Dinner went well. Everybody ate; everybody laughed; everybody enjoyed being together. Then it was time to go.
I had already prepped Annalyn and Gracie about leaving Dad to come back home with us. Lots of drama wouldn't make anyone feel any better. (Realist sounds so much better than heartless, don't you think?)
Gracie got right into the car, no problem. Annalyn, not so much. But Dad had to leave for work no matter how many tears and hugs were forthcoming.
I love my oldest granddaughter, honestly I do. Sometimes though her penchant for drama gets a little tiresome. Once she was peeled off her dad and tucked safely into the car, it was time for a diversion. Cell phone to the rescue! This seemed just the ticket:
Now Gracie thought it was her turn to "see a song". Okay, no problem. Not! She wasn't interested in her favorite friend Mickey Mouse singing the "Hot Dog Dance", or anything else that seemed toddler appropriate.

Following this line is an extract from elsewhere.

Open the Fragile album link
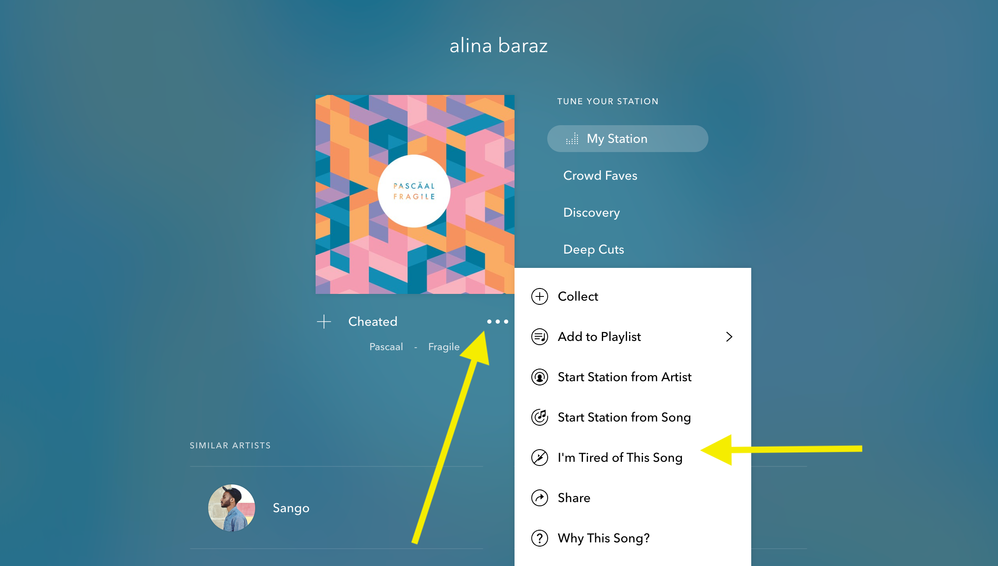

The toddler started asking for the "feeling song with the car". What? Really? This Allie has Contemporary Christian, Oldies, and New Age Solo Piano plugged into her Pandora. "Feeling song with the car" didn't compute. But older sister knew exactly what Gracie was talking about. Score! (Annalyn was happily engaged and I knew what to look for.)

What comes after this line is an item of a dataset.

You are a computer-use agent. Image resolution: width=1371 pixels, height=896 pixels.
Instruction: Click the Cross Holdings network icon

Instead of weeping and gnashing of teeth, now Annalyn was cracking up while Gracie was belting it out with Justin Timberlake. Isn't the resiliency of kids amazing!
Kids are also amazing because of the lessons they so easily teach those of us who are supposed to be older and therefore wiser. Checking myself, instead of fussing at Annalyn, got a much better result than I had hoped. The girls were teaching me about the writer of Ecclesiastes's words, "One hand full of rest and patience is better than two fists full of labor and chasing after the wind." (4:6 AMP)
We all need a minute once in a while, don't we? The Toddler (and Sister) and Timberlake will help me remember to show patience to others in proportion to the patience I sometimes need from them. What helps you to keep it real when it comes to patience?